News
The Week in Pictures: May 12 - 19
Grads clutch their caps, Rio runners take off, world's largest cruise sets sail and more.

A tug boat leads the way for the world's largest passenger ship, Harmony of the Seas, owned by Royal Caribbean, as it makes her way up Southampton Water, into Southampton, England, on May 17, 2016, ahead of her maiden cruise. After 32-months being fitted out in a French shipyard the 16-deck Harmony of the Seas will set out on its inaugural voyage on May 22 bound for Barcelona.

A woman reacts as she inspects the site of a landslide at Elangipitiya village in Aranayaka, Sri Lanka on May 19. Heavy rains pounded the central Sri Lankan region where at least three villages have already been swallowed by mountains of mud, forcing soldiers and police to suspend rescue work. At least 18 people are known to have been killed and hundreds are reported missing in the landslides so far.

Female Naval Academy plebes train with a 12-foot log on top of them during the annual Sea Trials on May 17 at the Naval Academy in Annapolis, Maryland. The academy's freshman class endured 14 hours of rigorous physical and mental challenges during the annual training exercise that ends their freshman year.

Opposition supporters, some carrying rocks, flee clouds of tear gas fired by riot police during a protest in downtown Nairobi on May 16. Kenyan police tear-gassed and beat opposition supporters during a protest demanding the disbandment of the electoral authority over alleged bias and corruption.

Pilgrims gather around a statue of the Virgin Mary during a procession in the village of El Rocio, Spain on May 16. The pilgrimage, the largest in Spain, gathers hundreds of thousands of devotees in traditional outfits as they make their way on horseback and aboard decorated carriages across the Andalusian countryside.


A man stands in a building slated for demolition in the Mathare neighborhood of Nairobi on May 17. Kenya's authorities tore down a badly built residential block in the poor Nairobi district on Tuesday, one of more than 250 shoddy buildings that could now face demolition after a six-story structure collapsed this month killing 51 people.

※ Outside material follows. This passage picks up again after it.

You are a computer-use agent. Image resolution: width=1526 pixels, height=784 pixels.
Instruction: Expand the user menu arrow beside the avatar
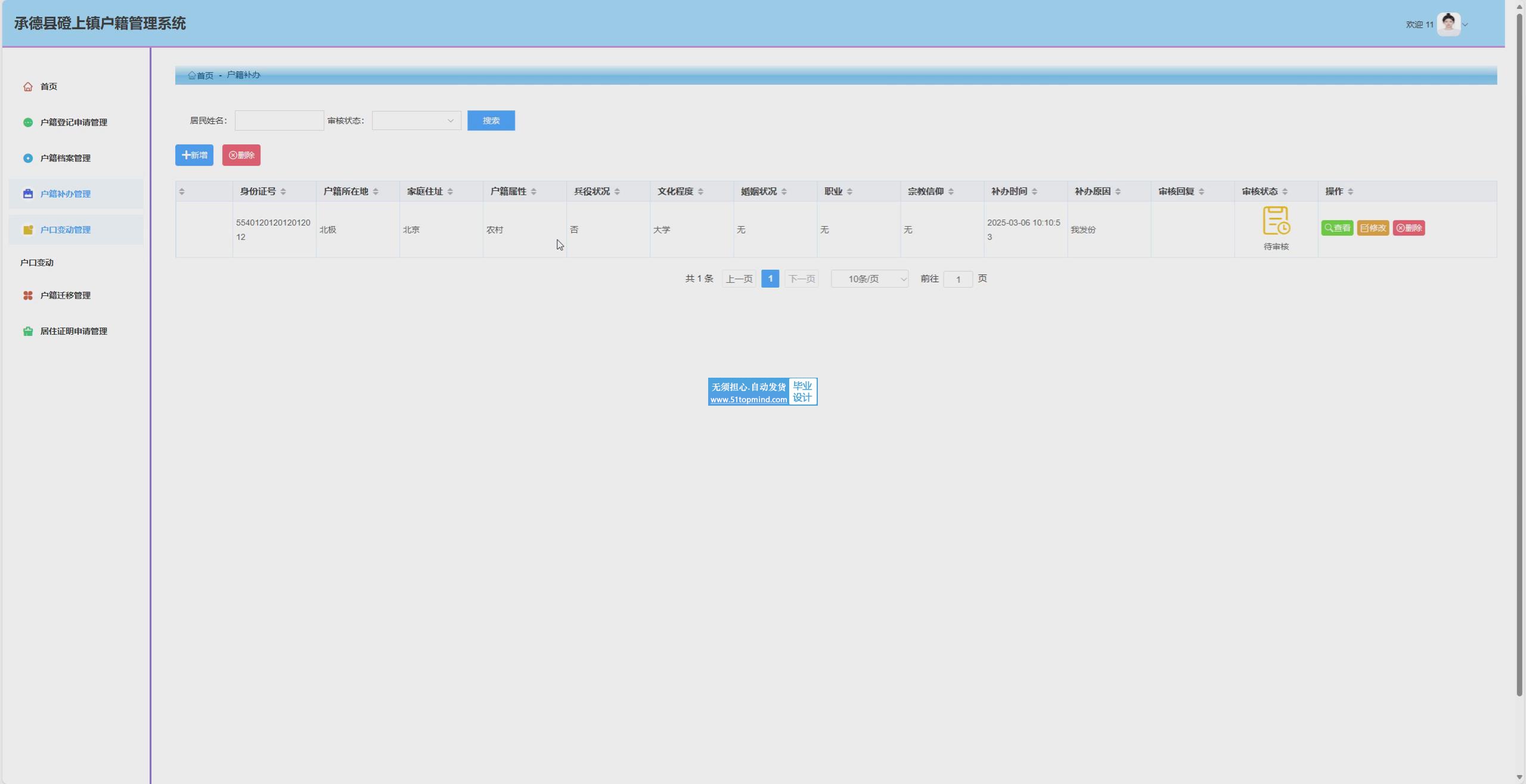click(1465, 25)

Women walk with masks in front of billowing black smoke from a huge fire in Sesena, Spain, on May 13. A massive fire raged at a sprawling tire dump in a town near Madrid, sending a spectacular cloud of thick black smoke into the air that was visible for at least 20 miles.

Mongolian migrant Naaran Baatar, 40, plays basketball at a yard of the former prison of De Koepel in Haarlem, Netherlands on April 20. With crime declining in the Netherlands, the country is looking at new ways to fill its prisons. The government has let Belgium and Norway put prisoners in empty cells and now, amid the huge flow of migrants into Europe, several Dutch prisons are being used temporarily as housing for asylum-seekers.
This photo was released by The Associated Press on May 17.


Hasidic school boys watch the funeral procession for Isaac Rosenberg from their classroom window, on May 18, in the Williamsburg neighborhood of Brooklyn, New York. Rosenberg, a developer and leader of the Brooklyn-based Satmar Hasidic congregation, died Tuesday during a swimming accident in Miami.



Men compete in the 100-meter sprint during a test event at the Rio Olympic Stadium in Rio de Janeiro. The track and field test event is the last of more than 40 tests events ahead of the Rio Olympics in August.